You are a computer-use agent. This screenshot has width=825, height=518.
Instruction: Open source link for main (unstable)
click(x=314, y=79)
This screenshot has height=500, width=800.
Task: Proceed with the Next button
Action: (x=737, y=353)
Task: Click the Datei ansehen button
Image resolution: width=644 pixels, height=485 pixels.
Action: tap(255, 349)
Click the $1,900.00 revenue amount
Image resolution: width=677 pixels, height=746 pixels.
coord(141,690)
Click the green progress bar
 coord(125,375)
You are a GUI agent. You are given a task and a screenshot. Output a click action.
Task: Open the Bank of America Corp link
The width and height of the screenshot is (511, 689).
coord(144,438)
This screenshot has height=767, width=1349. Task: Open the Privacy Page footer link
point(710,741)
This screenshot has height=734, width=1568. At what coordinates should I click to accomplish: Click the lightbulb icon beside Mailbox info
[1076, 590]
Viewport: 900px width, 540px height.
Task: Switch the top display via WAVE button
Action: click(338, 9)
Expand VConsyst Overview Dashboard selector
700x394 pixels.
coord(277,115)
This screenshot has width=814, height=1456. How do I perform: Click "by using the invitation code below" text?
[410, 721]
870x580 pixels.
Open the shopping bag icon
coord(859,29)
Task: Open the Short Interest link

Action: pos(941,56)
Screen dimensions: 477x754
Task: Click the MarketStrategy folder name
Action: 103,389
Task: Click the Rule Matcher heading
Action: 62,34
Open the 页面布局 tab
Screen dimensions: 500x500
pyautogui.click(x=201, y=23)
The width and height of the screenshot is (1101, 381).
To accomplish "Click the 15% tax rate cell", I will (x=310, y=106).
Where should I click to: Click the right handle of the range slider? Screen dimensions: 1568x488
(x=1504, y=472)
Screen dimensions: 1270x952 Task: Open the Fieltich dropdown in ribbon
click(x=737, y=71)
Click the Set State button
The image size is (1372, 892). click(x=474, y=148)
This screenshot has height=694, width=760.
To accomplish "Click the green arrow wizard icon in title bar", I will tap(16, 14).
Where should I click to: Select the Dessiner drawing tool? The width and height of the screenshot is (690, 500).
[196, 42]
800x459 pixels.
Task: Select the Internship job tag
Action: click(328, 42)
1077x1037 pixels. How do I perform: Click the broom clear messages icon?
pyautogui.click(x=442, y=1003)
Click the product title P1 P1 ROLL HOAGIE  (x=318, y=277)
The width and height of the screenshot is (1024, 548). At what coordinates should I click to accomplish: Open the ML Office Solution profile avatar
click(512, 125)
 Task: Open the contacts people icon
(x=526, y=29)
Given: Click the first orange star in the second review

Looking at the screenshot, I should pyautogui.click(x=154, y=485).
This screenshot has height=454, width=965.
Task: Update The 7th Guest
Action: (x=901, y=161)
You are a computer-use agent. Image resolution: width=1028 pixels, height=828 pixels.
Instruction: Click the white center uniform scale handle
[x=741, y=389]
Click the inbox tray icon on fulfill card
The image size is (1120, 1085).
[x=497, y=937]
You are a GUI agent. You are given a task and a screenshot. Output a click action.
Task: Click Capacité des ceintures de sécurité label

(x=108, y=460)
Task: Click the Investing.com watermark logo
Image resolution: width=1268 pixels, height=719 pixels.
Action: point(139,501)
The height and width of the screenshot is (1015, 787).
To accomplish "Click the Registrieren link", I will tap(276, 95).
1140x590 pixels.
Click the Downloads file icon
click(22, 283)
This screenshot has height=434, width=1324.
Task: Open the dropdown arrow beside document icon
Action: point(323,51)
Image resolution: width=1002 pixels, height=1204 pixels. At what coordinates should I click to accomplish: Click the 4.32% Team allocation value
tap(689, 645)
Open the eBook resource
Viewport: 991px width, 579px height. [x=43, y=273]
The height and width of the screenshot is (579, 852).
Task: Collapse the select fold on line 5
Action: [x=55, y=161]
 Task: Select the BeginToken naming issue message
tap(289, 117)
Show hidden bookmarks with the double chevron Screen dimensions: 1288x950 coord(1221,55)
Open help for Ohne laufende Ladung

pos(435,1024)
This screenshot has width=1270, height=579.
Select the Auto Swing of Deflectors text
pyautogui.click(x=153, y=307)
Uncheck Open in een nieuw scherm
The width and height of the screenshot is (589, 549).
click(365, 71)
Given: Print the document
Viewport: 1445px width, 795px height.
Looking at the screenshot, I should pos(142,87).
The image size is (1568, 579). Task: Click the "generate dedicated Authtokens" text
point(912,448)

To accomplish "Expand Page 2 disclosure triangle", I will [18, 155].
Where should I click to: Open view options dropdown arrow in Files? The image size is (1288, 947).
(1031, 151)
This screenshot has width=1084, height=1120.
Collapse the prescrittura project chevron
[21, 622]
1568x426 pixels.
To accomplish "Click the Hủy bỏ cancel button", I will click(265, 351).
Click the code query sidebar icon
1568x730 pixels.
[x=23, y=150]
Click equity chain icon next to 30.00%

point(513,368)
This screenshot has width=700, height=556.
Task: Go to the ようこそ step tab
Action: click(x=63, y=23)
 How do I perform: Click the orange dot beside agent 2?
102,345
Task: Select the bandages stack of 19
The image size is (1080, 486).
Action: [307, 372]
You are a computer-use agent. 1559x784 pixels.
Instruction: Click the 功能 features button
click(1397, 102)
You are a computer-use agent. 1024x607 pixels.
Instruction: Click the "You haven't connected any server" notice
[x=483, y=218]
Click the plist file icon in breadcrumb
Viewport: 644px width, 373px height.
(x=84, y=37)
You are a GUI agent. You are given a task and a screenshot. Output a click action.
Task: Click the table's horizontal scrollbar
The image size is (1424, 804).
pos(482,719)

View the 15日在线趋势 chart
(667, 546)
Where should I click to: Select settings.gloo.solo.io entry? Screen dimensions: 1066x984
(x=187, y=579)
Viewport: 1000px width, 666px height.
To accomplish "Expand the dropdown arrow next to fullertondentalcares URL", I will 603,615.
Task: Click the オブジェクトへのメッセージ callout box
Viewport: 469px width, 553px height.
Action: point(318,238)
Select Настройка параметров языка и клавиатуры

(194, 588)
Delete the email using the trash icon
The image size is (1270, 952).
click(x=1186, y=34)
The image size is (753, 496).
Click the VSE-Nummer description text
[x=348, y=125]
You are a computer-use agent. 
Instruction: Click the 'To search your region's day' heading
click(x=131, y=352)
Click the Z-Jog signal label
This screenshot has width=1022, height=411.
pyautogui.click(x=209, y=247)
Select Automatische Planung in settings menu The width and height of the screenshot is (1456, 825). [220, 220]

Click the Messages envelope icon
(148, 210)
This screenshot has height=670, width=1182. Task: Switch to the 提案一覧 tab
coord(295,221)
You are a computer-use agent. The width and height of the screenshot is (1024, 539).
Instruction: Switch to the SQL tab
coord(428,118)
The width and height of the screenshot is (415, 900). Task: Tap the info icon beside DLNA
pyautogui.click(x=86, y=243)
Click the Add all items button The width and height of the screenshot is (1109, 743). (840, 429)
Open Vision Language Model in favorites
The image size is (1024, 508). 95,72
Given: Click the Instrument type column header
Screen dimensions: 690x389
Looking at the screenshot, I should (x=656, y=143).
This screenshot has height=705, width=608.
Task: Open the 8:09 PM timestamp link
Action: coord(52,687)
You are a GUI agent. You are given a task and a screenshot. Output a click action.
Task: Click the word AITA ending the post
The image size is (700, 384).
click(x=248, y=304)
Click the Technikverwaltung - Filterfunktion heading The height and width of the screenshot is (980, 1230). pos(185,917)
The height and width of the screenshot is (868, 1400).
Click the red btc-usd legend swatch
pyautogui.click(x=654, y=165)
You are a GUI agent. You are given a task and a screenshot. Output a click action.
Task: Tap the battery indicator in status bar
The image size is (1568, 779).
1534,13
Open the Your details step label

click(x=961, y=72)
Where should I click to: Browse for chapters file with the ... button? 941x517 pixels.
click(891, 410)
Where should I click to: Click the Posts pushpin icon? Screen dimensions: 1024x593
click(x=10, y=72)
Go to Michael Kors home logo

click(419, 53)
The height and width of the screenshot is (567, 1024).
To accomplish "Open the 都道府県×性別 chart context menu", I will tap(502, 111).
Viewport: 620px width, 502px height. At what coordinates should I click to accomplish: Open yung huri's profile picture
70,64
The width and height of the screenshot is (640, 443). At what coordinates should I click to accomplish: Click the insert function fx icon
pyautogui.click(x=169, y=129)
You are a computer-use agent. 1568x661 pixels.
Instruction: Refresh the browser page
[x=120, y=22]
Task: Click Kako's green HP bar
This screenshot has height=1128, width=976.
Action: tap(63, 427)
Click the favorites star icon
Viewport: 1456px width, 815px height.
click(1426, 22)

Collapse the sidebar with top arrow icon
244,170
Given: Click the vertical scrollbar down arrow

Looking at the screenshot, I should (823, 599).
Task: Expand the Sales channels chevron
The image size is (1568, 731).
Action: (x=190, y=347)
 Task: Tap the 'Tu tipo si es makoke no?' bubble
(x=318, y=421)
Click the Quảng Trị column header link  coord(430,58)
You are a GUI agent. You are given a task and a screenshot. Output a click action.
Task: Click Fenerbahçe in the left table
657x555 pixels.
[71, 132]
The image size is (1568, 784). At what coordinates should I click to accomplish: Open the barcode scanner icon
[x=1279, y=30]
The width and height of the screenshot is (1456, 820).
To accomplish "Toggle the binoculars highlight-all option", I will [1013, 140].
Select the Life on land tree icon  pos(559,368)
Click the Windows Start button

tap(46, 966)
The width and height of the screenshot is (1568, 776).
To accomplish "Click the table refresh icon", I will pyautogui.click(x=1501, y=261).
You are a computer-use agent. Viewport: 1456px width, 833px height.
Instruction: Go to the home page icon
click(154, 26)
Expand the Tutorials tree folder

§ Exercise aim
What you give back should be exactly the lines of the data above from the line with "Viewport: 1445px width, 795px height." through the line with "1568x426 pixels.", both of those included, and nothing more.

§ Task solution
Viewport: 1445px width, 795px height.
Looking at the screenshot, I should pos(142,87).
The image size is (1568, 579). Task: Click the "generate dedicated Authtokens" text
point(912,448)

To accomplish "Expand Page 2 disclosure triangle", I will [18, 155].
Where should I click to: Open view options dropdown arrow in Files? The image size is (1288, 947).
(1031, 151)
This screenshot has width=1084, height=1120.
Collapse the prescrittura project chevron
[21, 622]
1568x426 pixels.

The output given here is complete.